"Gilets jaunes" : Priscillia Ludosky répond à Emmanuel Macron, qui avait commenté sa pétition en ligne

L'une des figures du mouvement écrit au chef de l'Etat dans les commentaires d'une pétition en ligne, où il avait lui-même assuré avoir "entendu" son message.

Priscillia Ludosky, porte parole des \"gilets jaunes\", dans une manifestation, place de l\'Opéra, à Paris, le 15 décembre 2018.
Priscillia Ludosky, porte parole des "gilets jaunes", dans une manifestation, place de l'Opéra, à Paris, le 15 décembre 2018. (LAURE BOYER / HANS LUCAS / AFP)

"Monsieur Le Président, sept mois après avoir lancé cette pétition, je reçois votre réponse et il est bien dommage qu’après tant de temps, elle soit si peu constructive", entame Priscillia Ludosky. Cette figure des "gilets jaunes" et auteure d'une pétition pour réclamer une baisse des prix des carburants, a répondu au chef de l'Etat, mercredi 26 décembre, via le même canal que lui : dans les commentaires de sa pétition sur le site change.org.

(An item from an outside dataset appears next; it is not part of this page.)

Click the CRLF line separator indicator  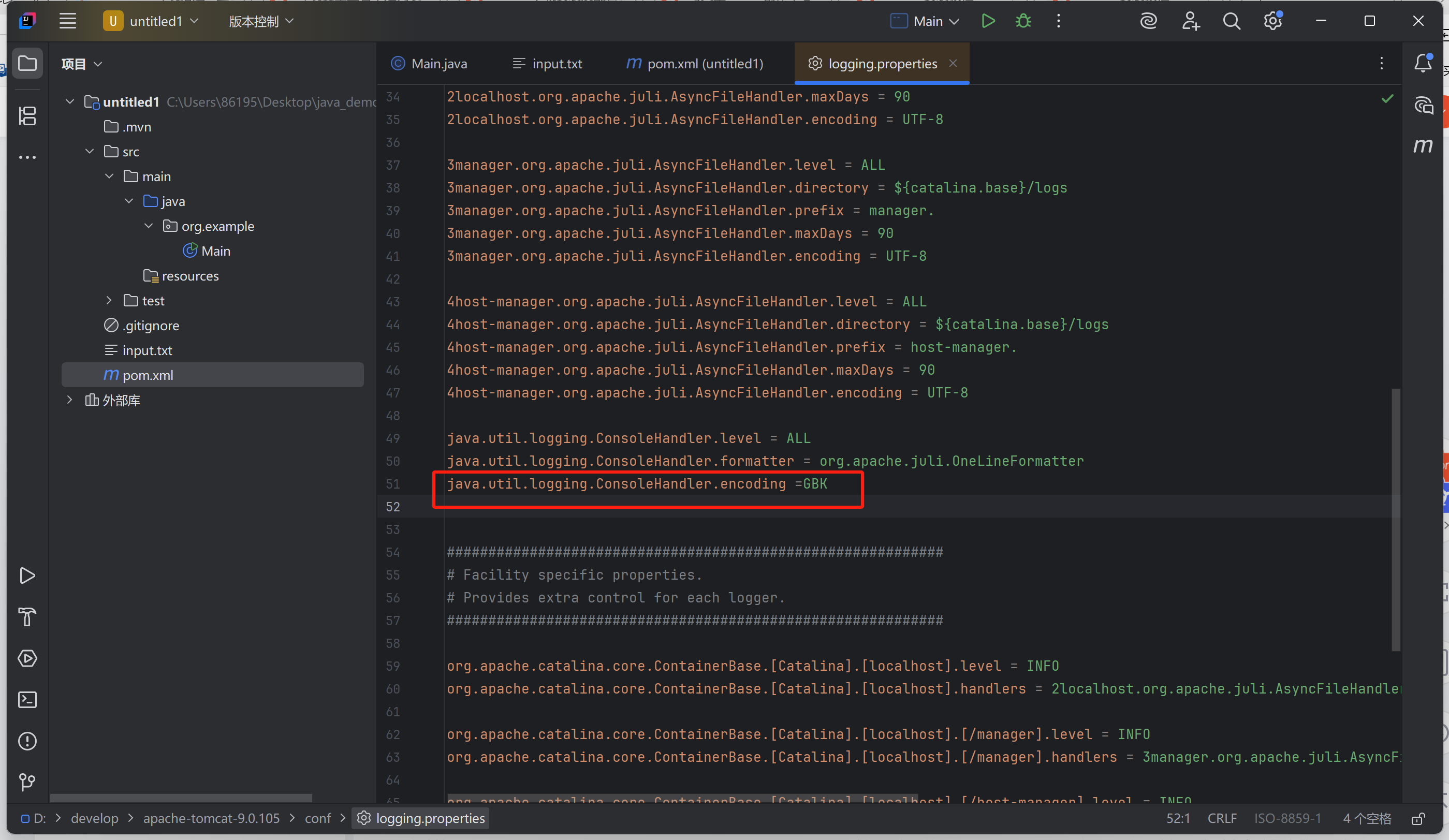pyautogui.click(x=1222, y=818)
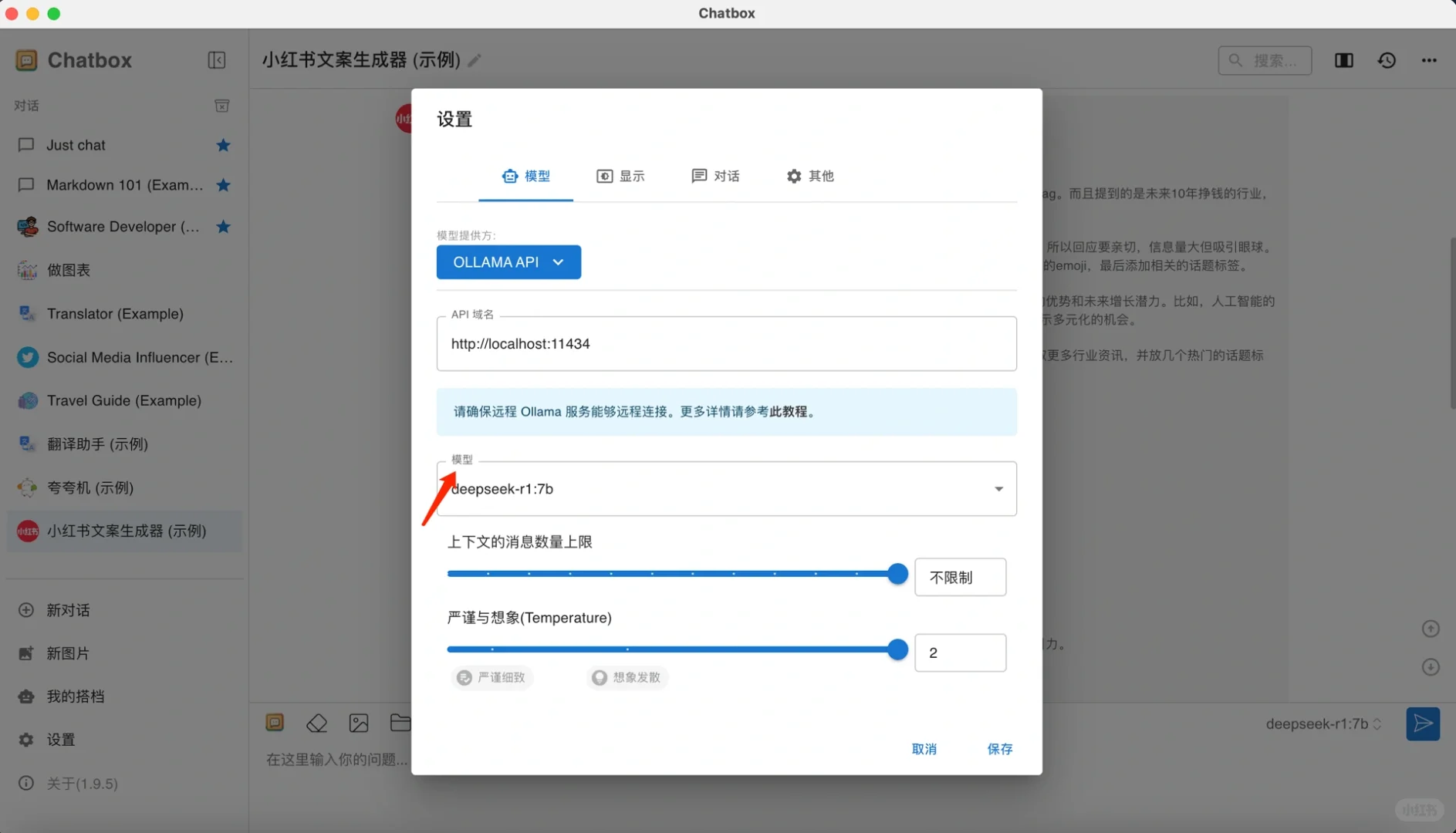
Task: Click the split-panel layout icon in top bar
Action: (x=1343, y=60)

Emmanuel Macron n'a jamais rencontré personnellement les "gilets jaunes", mais le 20 décembre, il leur avait adressé un message écrit. "Chère Madame, chers tous, vous avez subi de plein fouet la hausse des prix du carburant, et avez décidé de réagir en signant cette pétition. Votre message, je l'ai entendu. Je vous réponds directement : vous avez raison", assurait-il. Mais la réponse n'a pas convaincu Priscillia Ludosky, qui reproche au chef de l'Etat de "ne pas répondre à l'ensemble des questions que pose" sa pétition. 

De nombreux points "restés sans réponse"

La trentenaire énumère ensuite les "points restés sans réponse", parmi lesquels la taxation du "kérosène utilisé dans l'aérien" ou du "fioul maritime", ou encore les "justificatifs de dépenses des taxes perçues jusqu'à aujourd'hui sur le carburant" que François de Rugy "avait assuré que nous allions recevoir".

Priscillia Ludosky liste ensuite des propositions élaborées par des "gilets jaunes" sur le pouvoir d'achat. A commencer par la "baisse sérieuse de toutes les taxes et impôts sur les produits de première nécessité", la "baisse significative de toutes les rentes, salaires, privilèges et retraites courantes et futures des élus et hauts fonctionnaires", et aussi, la mise en place d'un référendum d'initiative citoyenne, le RIC.